> [Aufgaben]:
a: Wie groß ist laut dem Textauszug über Jugendliche in Favoriten die Fläche, die die Landespolizeidirektion Wien zur Waffenverbotszone erklärt hat?
b: Führe den Textauszug über Jugendliche in Favoriten im Anschluss an seinen letzten Satz weiter.

> [Textauszug]:
»»
Jugendliche in Favoriten
Die Straßen, Parks und Plätze in Favoriten sind für viele Jugendliche zu einem zweiten Wohnzimmer geworden.
© Christian Fischer

Ein heißer Junimorgen auf der Favoritenstraße. Auf Stirnen, Hemden, Blusen und T-Shirts der in die Arbeit Eilenden zeichnet sich kurz vor neun Uhr der Schweiß ab. Auch auf dem Keplerplatz wird bereits gearbeitet und geschwitzt: Im Schatten der St.-Johann-Evangelist-Kirche, wo einige vom Leben zerzauste Männer mit müden Blicken und Bierdosen in den Händen sitzen, bedienen vier Burschen in Jogginghosen und mit lässig umgehängten Bauchtaschen ihre morgendliche Kundschaft, picken im Vorbeigehen Baggies aus ihren Verstecken im Gebüsch auf und tauschen mit einem routinierten Handschlag Ware gegen Bezahlung. Zehn Euro für ein Gramm Cannabis. Was an diesem Morgen sonst noch auf dem Menü steht, ist nicht in Erfahrung zu bringen: Ein Polizeiauto umkreist im Schritttempo den Platz.

Etwa 500 Meter weiter die Favoritenstraße hinauf, auf dem Reumannplatz, ist die Hitze noch spürbarer: In einer Gruppe stark betrunkener Männer und Frauen aus Osteuropa gibt es lauten Streit. Vom anderen Ende des Platzes kommen auch schon zwei Polizeibeamte in dicken Schutzwesten anmarschiert. Drei junge Syrer beobachten den Tumult von einer nahegelegenen Bank aus. Ihre Namen wollen sie nicht in der Zeitung lesen, aber ein bisschen plaudern, das geht. Was halten sie davon, dass Politik und Boulevard ihren Bezirk seit einigen Monaten zum gefährlichsten Ort der Stadt erklärt haben? "Ist doch Blödsinn", sagt einer. "Passieren kann überall was."

Themenwoche: Kriminalität, Sicherheit und Radikalisierung.
Illustration/ STANDARD

Die Favoritenstraße, der Reumann- sowie der Keplerplatz und die Parks rundherum – ebenjene rund 0,6 Quadratkilometer, die die Landespolizeidirektion Wien per Verordnung seit Ende März zur Waffenverbotszone erklärt hat – sind so etwas wie ihr Wohnzimmer. Denn zu Hause, da sei kein Platz, erzählen sie. Und in ihrem öffentlichen Wohnzimmer würden sie nun ständig von der Polizei kontrolliert. "'Geht weg', sagen die immer. Aber wo sollen wir hin? Wir machen ja nichts. Wir sitzen nur", sagt einer der drei. "Ohne Messer", fügt sein Freund grinsend hinzu und dreht wie zum Beweis das Innere seiner Hosentasche nach außen.

Seit Jahren Austragungsort von Konflikten

In den vergangenen Jahren war Wiens südlicher Großbezirk regelmäßig Austragungsort von Konflikten: Auf dem Reumannplatz stießen Kurden und Türken zusammen, auf dem Keplerplatz brodelt es zwischen Obdachlosen, Alkoholikern und Drogendealern aus Afghanistan und dem Maghreb, in den Parks haben angebliche Jugendbanden ihr Homeoffice aufgeschlagen und gehen dort illegalen Geschäften nach. Immer wieder eskalieren die Spannungen, und es kommt zu Gewalt.
««
[Gespeicherte Einträge]
»»
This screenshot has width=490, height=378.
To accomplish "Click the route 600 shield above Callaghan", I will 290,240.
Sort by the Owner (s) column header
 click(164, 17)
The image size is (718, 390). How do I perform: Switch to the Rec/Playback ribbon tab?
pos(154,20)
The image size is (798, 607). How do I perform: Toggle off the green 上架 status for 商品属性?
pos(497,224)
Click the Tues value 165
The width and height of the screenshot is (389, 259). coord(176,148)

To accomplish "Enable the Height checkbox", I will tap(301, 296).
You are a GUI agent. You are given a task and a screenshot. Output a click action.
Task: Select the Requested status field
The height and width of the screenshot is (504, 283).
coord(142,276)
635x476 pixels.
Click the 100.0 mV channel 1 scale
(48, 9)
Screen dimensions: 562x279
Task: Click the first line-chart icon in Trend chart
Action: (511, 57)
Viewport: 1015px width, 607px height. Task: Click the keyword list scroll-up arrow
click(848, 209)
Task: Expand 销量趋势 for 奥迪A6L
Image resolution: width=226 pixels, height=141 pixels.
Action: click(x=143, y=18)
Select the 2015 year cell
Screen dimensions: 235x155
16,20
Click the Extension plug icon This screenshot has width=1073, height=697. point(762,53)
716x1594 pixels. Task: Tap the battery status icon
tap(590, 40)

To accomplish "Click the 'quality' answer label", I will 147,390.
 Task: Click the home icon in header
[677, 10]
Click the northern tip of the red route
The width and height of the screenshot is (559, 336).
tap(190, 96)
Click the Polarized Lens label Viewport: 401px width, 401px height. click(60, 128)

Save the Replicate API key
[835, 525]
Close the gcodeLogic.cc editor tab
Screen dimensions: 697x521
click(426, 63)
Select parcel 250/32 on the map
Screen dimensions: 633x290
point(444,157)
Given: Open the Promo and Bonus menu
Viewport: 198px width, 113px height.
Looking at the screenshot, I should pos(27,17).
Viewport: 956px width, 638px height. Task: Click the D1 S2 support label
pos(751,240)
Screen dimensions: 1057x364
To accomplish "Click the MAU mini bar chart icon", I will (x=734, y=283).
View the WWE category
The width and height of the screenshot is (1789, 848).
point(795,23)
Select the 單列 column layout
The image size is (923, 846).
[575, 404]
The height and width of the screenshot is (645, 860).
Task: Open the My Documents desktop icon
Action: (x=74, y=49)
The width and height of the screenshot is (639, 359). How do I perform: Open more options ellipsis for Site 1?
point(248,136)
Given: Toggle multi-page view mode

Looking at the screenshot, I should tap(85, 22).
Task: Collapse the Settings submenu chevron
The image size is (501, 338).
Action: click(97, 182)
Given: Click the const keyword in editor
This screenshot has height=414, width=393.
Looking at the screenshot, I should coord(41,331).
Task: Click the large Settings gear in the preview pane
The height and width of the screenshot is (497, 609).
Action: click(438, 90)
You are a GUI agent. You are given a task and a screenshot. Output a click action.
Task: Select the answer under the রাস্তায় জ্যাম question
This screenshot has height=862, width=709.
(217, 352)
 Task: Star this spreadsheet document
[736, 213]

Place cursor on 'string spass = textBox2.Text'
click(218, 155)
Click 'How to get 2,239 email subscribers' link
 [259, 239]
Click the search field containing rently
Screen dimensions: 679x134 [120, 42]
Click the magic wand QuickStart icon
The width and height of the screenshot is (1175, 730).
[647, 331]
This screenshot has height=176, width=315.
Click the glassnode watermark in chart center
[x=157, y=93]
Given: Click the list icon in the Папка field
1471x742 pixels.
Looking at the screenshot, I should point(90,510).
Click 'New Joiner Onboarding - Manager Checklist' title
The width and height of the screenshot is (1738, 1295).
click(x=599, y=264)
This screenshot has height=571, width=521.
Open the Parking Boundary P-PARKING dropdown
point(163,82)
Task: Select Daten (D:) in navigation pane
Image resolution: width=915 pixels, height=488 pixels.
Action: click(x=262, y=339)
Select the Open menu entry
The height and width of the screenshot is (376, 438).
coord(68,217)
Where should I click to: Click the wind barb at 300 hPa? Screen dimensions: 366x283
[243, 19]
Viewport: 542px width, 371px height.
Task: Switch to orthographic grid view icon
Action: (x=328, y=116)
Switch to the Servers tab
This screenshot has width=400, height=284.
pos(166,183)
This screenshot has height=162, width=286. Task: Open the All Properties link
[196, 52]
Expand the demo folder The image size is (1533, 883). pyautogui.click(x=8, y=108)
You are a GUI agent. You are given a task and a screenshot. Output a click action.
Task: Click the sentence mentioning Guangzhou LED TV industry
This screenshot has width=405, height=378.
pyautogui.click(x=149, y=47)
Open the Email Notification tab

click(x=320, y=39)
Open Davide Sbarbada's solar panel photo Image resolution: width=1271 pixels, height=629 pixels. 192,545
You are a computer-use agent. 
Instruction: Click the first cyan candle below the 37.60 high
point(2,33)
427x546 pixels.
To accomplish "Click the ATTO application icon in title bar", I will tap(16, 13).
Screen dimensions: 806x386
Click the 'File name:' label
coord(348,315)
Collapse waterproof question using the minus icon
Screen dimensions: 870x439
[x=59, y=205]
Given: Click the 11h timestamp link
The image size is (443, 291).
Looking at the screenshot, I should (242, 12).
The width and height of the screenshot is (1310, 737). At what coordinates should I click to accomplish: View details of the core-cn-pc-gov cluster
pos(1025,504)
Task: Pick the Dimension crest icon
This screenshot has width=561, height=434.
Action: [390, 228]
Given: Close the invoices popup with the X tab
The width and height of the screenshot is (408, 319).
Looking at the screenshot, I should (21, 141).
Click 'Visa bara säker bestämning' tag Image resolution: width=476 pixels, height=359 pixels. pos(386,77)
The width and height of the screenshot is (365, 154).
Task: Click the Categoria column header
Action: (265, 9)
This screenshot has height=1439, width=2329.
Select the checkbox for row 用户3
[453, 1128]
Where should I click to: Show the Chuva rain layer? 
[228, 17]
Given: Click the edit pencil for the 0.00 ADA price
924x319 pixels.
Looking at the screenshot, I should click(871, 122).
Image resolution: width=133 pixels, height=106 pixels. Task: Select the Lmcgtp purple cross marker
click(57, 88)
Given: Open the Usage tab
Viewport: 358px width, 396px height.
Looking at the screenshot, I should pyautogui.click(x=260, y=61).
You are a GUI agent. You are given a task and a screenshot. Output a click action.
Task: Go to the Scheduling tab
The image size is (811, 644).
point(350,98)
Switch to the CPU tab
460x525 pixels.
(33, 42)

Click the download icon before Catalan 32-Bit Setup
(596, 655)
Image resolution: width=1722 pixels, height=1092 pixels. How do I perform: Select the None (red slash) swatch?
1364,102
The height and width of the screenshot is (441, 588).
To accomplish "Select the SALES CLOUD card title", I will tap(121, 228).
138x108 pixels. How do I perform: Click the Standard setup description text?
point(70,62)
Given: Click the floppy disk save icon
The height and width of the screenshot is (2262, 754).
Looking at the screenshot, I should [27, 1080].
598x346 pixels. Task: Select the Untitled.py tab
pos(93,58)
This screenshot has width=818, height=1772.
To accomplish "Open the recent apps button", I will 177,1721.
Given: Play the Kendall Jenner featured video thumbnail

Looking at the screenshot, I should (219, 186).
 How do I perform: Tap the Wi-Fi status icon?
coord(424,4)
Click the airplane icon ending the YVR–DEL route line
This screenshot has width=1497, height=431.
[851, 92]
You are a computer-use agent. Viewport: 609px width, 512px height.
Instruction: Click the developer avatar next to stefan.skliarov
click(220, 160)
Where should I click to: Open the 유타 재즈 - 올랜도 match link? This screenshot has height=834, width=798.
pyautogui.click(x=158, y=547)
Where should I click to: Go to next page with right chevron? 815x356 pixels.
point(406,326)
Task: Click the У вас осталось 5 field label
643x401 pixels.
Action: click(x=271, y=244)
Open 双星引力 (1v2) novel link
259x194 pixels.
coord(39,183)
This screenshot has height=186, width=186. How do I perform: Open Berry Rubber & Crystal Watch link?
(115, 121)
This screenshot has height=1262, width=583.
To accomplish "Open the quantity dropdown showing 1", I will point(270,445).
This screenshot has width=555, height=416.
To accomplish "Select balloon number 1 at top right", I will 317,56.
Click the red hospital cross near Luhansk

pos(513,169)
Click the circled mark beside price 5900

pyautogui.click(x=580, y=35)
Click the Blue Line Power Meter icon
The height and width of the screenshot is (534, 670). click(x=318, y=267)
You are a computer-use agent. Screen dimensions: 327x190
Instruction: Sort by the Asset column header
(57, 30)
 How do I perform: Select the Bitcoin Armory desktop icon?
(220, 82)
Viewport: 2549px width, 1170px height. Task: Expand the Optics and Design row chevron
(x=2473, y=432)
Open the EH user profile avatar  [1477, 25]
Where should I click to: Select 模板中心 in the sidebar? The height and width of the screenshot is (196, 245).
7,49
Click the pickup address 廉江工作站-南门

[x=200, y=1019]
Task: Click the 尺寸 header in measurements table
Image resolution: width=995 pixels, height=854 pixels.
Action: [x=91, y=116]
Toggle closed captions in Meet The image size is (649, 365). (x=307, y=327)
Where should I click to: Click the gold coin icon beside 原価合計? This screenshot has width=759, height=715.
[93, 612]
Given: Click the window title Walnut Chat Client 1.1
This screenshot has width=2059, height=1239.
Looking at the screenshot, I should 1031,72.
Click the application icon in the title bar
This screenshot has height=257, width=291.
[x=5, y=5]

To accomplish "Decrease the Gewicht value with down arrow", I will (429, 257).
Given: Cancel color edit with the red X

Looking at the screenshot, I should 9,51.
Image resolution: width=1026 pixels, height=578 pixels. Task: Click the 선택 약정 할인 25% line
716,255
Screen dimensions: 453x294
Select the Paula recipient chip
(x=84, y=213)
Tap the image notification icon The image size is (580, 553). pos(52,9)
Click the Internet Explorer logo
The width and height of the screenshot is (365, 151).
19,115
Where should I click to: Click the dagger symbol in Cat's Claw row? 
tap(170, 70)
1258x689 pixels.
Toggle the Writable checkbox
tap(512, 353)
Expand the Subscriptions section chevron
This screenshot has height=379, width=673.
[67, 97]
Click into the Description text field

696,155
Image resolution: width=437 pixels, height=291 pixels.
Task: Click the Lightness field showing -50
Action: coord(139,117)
««
> [Lösungen je Aufgabe]:
a: Rund 0,6 Quadratkilometer.

b:
Stadtbekannt wurden etwa die "antons", eine Jugendgruppe benannt nach dem Favoritner Antonspark, der direkt an die Waffenverbotszone grenzt. Insgesamt 17 Burschen mit Migrationsgeschichte stehen im Verdacht, im vergangenen Jahr eine damals Zwölfjährige mehrfach sexuell missbraucht zu haben – möglicherweise sind auch mehr Mädchen betroffen. Die "antons" stehen symbolhaft für ein wachsendes Milieu, in dem man sich bereits in sehr jungen Jahren über Drogen, Waffen und schiere Gewalt definiert. DER STANDARD berichtete.

Allein im März gab es ein halbes Dutzend Messerstechereien auf Favoritner Straßen und Plätzen – die Stadt verhängte daraufhin vom Südbahnhof bis über den Reumannplatz hinweg ein Verbot für Waffen und gefährliche Gegenstände. Die passende Antwort auf die Fragen, die die Probleme in Favoriten aufwerfen? Oder lediglich eine medienwirksame Maßnahme, mit der die Stadt auf die Stimmungsmache der politischen Rechten reagiert?

Wohnen auf engem Raum

Diese hat Favoriten längst als politischen Kampfbegriff gebrandet, 1100 gilt ihnen als Chiffre für alles, was hierzulande angeblich schiefläuft. Und der Ursprung aller Probleme ist in der rechten Logik schnell ermittelt: die Migration. Der Zehnte sei bereits "gefallen", verkündeten die Freiheitlichen im März. Dass der Bezirk zwar in absoluten Zahlen Wiens Straftatenstatistik anführt, im Verhältnis zur Bevölkerungszahl aber nicht im Spitzenfeld liegt, bleibt bei der Erzählung über die gewaltbereiten Ausländer gern unerwähnt.

Will man Favoriten besser verstehen, hilft ein genauerer Blick in die Statistik: In dem mehr als 220.000 Einwohner starken, zweitbevölkerungsreichsten Bezirk der Stadt ist fast jeder Zweite im Ausland geboren. Nur 59 Prozent der Favoritnerinnen und Favoritner im wahlfähigen Alter dürfen hier wählen. Die Bewohner des Zehnten sind jung, vielen fehlt eine höhere Schulbildung, die Einkommen sind dementsprechend geringer als in den meisten anderen Wiener Bezirken. Und man wohnt auf engem Raum – die aktuell hohe Anzahl von Familienzusammenführungen verschärft die schwierige Lage zusätzlich.

"Die Kinder hier sind auf sich selbst gestellt"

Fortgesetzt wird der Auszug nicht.